If you need TCP than you should use it. UDP is designed for packets where you don't care if they got lost (like VOIP, Gameserver, etc.).
I am trying to simulate a wifi video transmission and for that I created a connection using a socket between 2 devices, however I then started to doubt whether this is required or if I was supposed to create a UDP connection.
I think I'm just confused on terms here and I've Googled and I found out that Wifi can has TCP or UDP my question would then be would a Wifi Transmission over TCP be as reliable for a simulation as one with UDP?
I'd suggest you to read Difference between TCP and UDP?.
For streaming like video transmission you would generally want to use UDP. If a packet cannot reach the server in time, it'd better be discarded than pausing the whole transmission in order to wait for one tiny missing packet that just contains the other person blinking.
But obviously it's up to you and how you implement your software.
You may need to read up a bit on the TCP/IP protocol. TCP and UDP are just types of packets/datagrams. The main difference is that TCP packets include extra protocol information, whereas UDP are simpler packets with just a destination, the data itself, and a checksum.
The upshot is that the sender of a UDP packet has no way of knowing whether or not the packet was received at the other end. Often this doesn't matter - because it may be handled in other ways by higher layers in the software, or can be simply lost and ignored without any negative consequences. So UDP can be a more efficient use of the bandwidth, in some scenarios - because there is less protocol information being exchanged, and therefore more actual data. Plus TCP is more complicated because you have to handle the protocol stuff.
So when you create your system, you have a choice - either TCP or UDP packets, depending on what you are trying to achieve and how you want to go about it. But both packet types are really all part of the "tcp/ip" protocol stack, and have similarities.
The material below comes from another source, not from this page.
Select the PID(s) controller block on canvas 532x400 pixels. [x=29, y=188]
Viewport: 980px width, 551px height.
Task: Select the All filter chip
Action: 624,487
As the title suggests, I was wondering how one decides which protocol to implement. So far I understand that UDP can make for faster transmission of data but with the order it's sent in neglected and it doesn't monitor if the data is even received. To my knowledge TCP is safer and is used when data has to be precise and the reception time doesn't have to be as swift. But I noticed that different online games use different protocols even though all of them games play quite fluently(which I'm assuming means fast data transfer.) So I'm wondering how can you tell which is used, and why is that protocol used?
Thanks
Warning: incoming oversimplification. Still, this should help you understand.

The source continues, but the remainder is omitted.